预判性体外膜肺氧合术中支持在高危肝移植受者中的应用研究

A study on the application of predictive extracorporeal membrane oxygenation intraoperative support in high-risk liver transplant recipients

  • 摘要:
    目的  探讨预判性体外膜肺氧合术中支持在高危肝移植受者中的临床安全性及有效性。
    方法  采用单中心回顾性研究,纳入广西医科大学第二附属医院2021年1月至2025年4月术中预判性接受体外膜肺氧合(ECMO)辅助的35例肝移植受者。分析受者基线特征、ECMO应用情况、ECMO运行参数及ECMO运行期间血流动力学情况,采用Kaplan-Meier法计算累积生存率并绘制生存曲线。
    结果  35例受者于全身麻醉诱导后建立静脉-动脉ECMO,ECMO中位运行时间为8.5 h,撤机成功率97%。受者无肝期及新肝期心脏指数(CI)均高于置管前,CI在无肝期和撤机前均升高(均为P<0.001),有创平均动脉压与中心静脉压保持平稳。受者均未发生ECMO相关并发症,平均生存时间为(25±3)个月,主要死亡原因为重症肺部感染和多器官衰竭。
    结论  对于合并严重心肺功能不全、血流动力学紊乱或多器官衰竭高危因素的肝移植受者,通过主动预判风险,有指征者在肝移植手术中预判性实施ECMO支持是一种安全且有效的循环保障方案。

     

    Abstract:
    Objective  To investigate the clinical safety and efficacy of predictive extracorporeal membrane oxygenation (ECMO) support during liver transplantation in high-risk recipients.
    Methods  A single-center retrospective study was conducted. A total of 35 liver transplant recipients who underwent predictive ECMO assistance during surgery at the Second Affiliated Hospital of Guangxi Medical University from January 2021 to April 2025 were included. Baseline characteristics, ECMO application, ECMO operating parameters and hemodynamic conditions during ECMO operation were analyzed.
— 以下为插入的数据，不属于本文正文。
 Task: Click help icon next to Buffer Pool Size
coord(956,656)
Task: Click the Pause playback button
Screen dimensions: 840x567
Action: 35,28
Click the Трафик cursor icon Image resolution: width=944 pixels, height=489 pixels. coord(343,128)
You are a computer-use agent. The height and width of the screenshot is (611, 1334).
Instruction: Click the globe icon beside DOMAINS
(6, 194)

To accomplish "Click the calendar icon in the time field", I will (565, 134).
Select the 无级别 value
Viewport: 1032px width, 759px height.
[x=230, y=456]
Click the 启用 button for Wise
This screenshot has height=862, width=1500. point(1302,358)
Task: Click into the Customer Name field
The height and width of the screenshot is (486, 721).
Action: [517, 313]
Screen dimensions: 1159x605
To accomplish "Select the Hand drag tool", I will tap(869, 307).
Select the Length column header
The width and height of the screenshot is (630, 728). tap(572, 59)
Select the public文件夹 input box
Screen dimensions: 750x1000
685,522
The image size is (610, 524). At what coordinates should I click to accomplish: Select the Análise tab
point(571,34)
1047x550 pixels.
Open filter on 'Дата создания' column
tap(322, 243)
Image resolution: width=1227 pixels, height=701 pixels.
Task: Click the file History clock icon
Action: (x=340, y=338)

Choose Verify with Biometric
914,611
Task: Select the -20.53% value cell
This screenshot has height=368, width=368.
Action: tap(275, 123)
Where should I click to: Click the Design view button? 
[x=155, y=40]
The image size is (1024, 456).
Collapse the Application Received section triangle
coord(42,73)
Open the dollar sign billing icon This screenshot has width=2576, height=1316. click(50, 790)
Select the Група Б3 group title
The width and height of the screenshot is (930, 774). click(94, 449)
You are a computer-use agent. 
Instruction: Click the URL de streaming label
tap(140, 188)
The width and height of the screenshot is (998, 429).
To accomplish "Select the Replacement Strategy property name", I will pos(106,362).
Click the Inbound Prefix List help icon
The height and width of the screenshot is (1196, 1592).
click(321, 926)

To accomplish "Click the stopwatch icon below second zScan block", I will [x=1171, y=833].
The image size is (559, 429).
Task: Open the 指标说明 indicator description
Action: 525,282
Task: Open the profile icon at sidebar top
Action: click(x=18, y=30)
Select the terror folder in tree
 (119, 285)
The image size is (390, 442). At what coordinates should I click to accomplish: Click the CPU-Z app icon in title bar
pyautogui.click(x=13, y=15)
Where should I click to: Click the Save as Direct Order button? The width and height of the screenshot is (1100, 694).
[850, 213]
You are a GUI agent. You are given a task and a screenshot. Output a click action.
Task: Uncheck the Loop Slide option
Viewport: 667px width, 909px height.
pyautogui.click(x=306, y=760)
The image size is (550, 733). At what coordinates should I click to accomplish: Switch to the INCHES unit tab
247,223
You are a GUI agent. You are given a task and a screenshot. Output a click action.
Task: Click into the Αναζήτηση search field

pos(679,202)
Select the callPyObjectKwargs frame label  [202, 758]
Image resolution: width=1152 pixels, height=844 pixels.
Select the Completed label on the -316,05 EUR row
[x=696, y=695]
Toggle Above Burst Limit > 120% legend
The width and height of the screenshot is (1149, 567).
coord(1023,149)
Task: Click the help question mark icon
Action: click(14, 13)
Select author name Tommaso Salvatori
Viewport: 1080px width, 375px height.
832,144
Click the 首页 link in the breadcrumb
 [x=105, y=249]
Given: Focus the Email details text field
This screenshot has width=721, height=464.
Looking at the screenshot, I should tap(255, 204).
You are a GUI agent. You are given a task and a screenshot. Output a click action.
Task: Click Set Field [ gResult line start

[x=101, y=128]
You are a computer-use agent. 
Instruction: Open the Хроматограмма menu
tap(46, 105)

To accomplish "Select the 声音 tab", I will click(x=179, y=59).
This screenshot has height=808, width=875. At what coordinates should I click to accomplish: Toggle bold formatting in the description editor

The cumulative survival rate was calculated using the Kaplan-Meier method and survival curves were plotted.
    Results  Veno-arterial ECMO in 35 recipients was established after induction of general anesthesia. The median ECMO operation time was 8.5 h, and the success rate of weaning from ECMO was 97%. The cardiac index (CI) during the non-liver period and the new liver period was higher than that before cannulation, and CI increased during the non-liver period and before weaning (all P<0.001). The mean invasive arterial pressure and central venous pressure remained stable. No ECMO-related complications occurred in the recipients. The average survival time was (25 ± 3) months. The main causes of death were severe pulmonary infection and multiple organ failure.
    Conclusions  For liver transplant recipients with severe cardiopulmonary dysfunction, hemodynamic disorders, or multiple organ failure risk factors, implementing predictive ECMO support during liver transplantation through active risk prediction is a safe and effective circulatory guarantee strategy.